When faced with the task of creating a warehouse data model, you must understand that the ultimate goal is to create a strategic business tool – not just a simple database. Keep this in mind and read on to find out how to build a successful model for a data warehouse.
A data model for a data warehouse (DW) is a conceptual representation of the structure and relationships between the data elements that make up the DW. The model is used as a starting point for the creation of a data repository for business facts; it’s also a way to inform stakeholders how data will be organized, stored, and accessed.
The notation and elements of the entity-relationship diagram (ER diagram or ERD) are commonly used to model data warehouses, although ERDs are mostly used to design transactional databases.
Transactional vs. Dimensional Data Models
The main difference between a transactional and a warehouse data model is in the purpose of one and the other. Transactional models are designed to optimize the management of transactions in business applications. Their primary objective is to maintain the consistency and integrity of the information stored in the database. Another key objective is to guarantee efficiency and agility in the processing of operations originating in transactional applications, such as e-commerce or online banking.
Dimensional models, on the other hand, are designed to facilitate the analysis of large volumes of data for informed decision-making. Their primary objective is to provide summarized information to business intelligence and data science systems – and to do it at maximum speed.
Very often, dimensional databases are fed with historical and synthesized information from transactional databases. It is also common for these databases to combine information from different sources to establish correlations between facts that, at first glance, may seem unrelated. If you are new to the world of warehouse database design, I suggest you start your journey by reading these two articles: What Is Data Warehousing and What Is a Data Warehouse.

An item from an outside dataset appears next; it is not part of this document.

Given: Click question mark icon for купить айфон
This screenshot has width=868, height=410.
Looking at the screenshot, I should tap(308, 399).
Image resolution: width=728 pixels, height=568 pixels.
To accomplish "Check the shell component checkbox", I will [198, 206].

Designing a Data Model for a Warehouse
In transactional databases, the design is usually governed by normalization techniques. These techniques ensure that the database structure itself avoids data inconsistencies as a result of insertion, modification, or deletion. In warehouse data modeling, this is not as necessary.
The information that resides in a repository for data warehousing is not entered through individual transactions. It uses massive data ingestion processes that do not allow (at least in theory) inconsistencies to enter the warehouse. This is why the techniques for designing a data warehousing model vary from those used for a transactional database.

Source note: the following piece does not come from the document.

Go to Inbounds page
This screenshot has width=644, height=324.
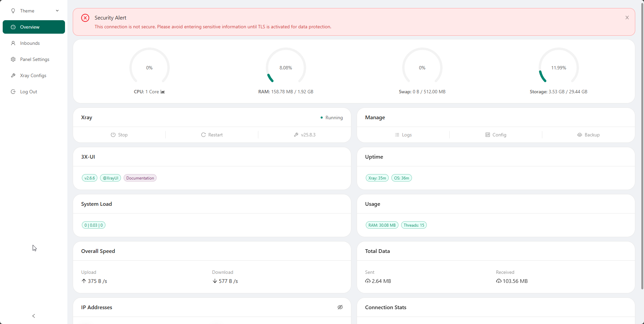[30, 43]
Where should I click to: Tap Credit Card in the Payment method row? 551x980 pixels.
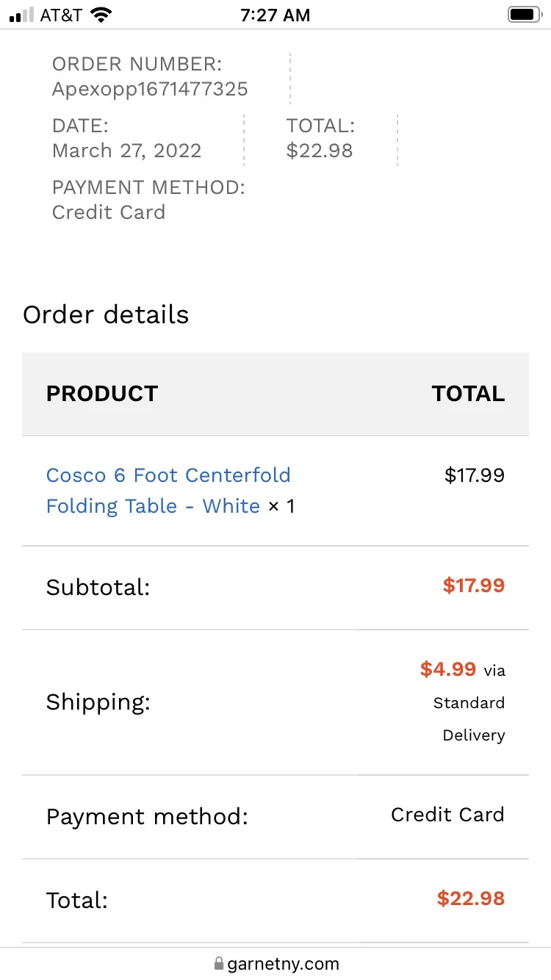pos(447,815)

Creating a Data Model for a Data Warehouse
When faced with the task of creating a data model for a warehouse, you may be tempted to use your favorite SQL client and start creating tables right away. This may work for a very small data warehouse. But data warehouses are not exactly known for being small.
For this reason, using the “quick & dirty” methodology to create a data warehouse is decidedly a bad idea. This is mainly because, once the data warehouse is full of data, modifying its structure is quite a difficult task.
We must keep in mind that a data warehouse – even more than a database – is a strategic and critical tool for business. For this reason, we must minimize all possible risks during its construction. To do so, I recommend you follow the steps below. As a result you will have a data warehouse built to last.
Step 1: Understand Business Objectives and Processes
The first phase of creating a data model for a data warehouse involves requirements engineering work, in which you gain an overall understanding of the information and results you expect from using the data warehouse. As a result of this first phase, you should get a detailed description of data warehouse requirements; this serves as input for the next phase.
Step 2: Create a Conceptual Model
Using the detailed requirements obtained in the initial phase, start building a conceptual model that provides an overview of the two main types of tables in any data warehouse: fact tables and dimension tables. You can learn a lot about them by reading our article on facts and dimensions in a data warehouse.
The fact tables are central to the diagram. They contain two fundamental types of attributes: numerical measures and dimension identifiers. Numerical measures are aggregate values (totals, averages, etc.) for each combination of dimension identifiers.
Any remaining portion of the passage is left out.